Tinkerwench by Craig Laurance Gidney

132 0 0
                                    

    She remembered the day she was born.  The chemicals swirled in her, overjoyed, singing their Latinate names as she awakened.  She was tiny, as small as an M&M, pastel peach and embossed with the face of a fairy.  She was slightly telepathic, like all of her kind.

    Tinkerwench’s life had one point.  It was to be released from her pastel peach egg and merge with her liberator.  When she was free, she would be powder pale, and dressed in a gown of pink crystals.  She would wear earrings of yellow stalactites.  She would swirl and dance, twanging her liberator’s brainwaves and mix mood-fluids like a DJ spun records at a rave, creating a seamless mélange of emotion and color.  She could hardly wait.  What Tinkerwench did after those moments of freedom didn’t really concern her.  If pressed, she’d guess that she would be enhancing (and enchanting) her host Forever, or at least until the party ended.  Right now, all was waiting.  And competition.  Tink was not the only one of her kind born that day.  She laid in a plastic baggy, next her siblings, lizard-green Godzero, marigold Kitty and the Albino Twins.  She perceived them next to her.  They started chattering.

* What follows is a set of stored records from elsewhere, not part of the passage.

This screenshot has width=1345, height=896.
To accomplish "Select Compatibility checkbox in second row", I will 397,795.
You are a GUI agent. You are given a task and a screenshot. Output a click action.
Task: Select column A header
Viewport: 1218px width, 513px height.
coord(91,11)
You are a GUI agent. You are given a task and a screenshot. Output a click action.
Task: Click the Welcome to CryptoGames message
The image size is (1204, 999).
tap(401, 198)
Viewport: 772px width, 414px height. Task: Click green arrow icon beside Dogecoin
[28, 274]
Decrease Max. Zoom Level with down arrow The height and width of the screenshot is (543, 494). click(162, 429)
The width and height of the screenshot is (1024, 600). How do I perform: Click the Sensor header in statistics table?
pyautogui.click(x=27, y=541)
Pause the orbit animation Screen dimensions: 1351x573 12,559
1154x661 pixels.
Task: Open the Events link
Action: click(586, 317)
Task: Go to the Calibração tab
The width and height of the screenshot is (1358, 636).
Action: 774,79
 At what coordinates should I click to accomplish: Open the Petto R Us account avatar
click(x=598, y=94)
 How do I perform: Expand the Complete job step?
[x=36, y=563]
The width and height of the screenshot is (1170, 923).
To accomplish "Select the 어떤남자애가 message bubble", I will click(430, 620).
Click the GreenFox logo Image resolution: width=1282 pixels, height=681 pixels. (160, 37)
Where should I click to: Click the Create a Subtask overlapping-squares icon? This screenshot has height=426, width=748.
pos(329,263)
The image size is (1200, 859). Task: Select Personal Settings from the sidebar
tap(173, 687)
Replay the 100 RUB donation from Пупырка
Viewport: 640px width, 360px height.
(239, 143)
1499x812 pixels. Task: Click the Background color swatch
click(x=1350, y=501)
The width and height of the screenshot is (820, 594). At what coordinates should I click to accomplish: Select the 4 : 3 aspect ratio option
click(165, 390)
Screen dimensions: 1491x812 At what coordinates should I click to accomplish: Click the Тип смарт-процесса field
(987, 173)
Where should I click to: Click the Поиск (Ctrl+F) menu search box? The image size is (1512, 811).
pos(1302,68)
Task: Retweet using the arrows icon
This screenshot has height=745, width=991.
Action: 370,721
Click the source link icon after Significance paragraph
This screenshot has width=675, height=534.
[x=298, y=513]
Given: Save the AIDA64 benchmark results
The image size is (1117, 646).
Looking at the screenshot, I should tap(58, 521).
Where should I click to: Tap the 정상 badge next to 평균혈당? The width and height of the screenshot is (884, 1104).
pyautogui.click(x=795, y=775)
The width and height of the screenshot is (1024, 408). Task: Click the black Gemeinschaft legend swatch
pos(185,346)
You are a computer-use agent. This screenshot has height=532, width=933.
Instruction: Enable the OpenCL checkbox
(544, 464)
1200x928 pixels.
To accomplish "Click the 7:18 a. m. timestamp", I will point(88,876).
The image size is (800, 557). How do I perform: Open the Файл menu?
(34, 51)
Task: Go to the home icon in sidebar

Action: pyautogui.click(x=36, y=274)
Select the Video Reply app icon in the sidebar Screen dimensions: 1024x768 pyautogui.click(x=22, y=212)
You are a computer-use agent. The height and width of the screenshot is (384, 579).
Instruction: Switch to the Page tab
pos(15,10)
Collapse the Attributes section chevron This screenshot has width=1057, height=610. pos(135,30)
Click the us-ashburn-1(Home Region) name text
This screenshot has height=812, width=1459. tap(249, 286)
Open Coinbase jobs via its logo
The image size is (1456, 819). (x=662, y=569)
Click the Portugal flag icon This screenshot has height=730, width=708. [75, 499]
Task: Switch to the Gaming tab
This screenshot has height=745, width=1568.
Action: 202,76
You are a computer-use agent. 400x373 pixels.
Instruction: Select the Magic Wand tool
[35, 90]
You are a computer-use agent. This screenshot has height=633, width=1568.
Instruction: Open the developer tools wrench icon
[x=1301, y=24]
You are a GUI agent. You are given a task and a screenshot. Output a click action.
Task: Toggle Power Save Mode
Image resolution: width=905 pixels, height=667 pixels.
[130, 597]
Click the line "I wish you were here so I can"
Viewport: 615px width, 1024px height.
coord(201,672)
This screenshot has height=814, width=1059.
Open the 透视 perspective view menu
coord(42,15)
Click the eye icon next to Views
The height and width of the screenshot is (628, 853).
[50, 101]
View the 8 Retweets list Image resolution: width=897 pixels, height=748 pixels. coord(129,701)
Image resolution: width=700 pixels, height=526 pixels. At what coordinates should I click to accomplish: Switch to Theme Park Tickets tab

    “I’ll be the first to be transformed,” said Godzero, breaking the silence, “because I’m the fiercest one of you all.”

    When no one challenged him, he continued:  “You two,” he meant the Albino Twins, “are unexceptional.  No color, nothing to make you look any different from aspirin or anything else.  And you two girls are too cutesy.   I’m a monster, my poison is more potent.”

    Tink could hardly stand such boasting.  “Impotent, more like it.  I’m a fairy, and my poison is tinged with magic.”

    “Precisely my point.  Only a girl would find you attractive.”  Godzero humphed in triumph.

    Tink countered:  “Fool.  You really have no idea, do you?  Where we’re going, things like gender and sex have no meaning, whatsoever.”

    Kitty spoke up, nervously adjusting the bow in-between her ears:  “Can’t we all just get along, since it seems like we will be waiting together for a long time?  I really do wish everyone the best.”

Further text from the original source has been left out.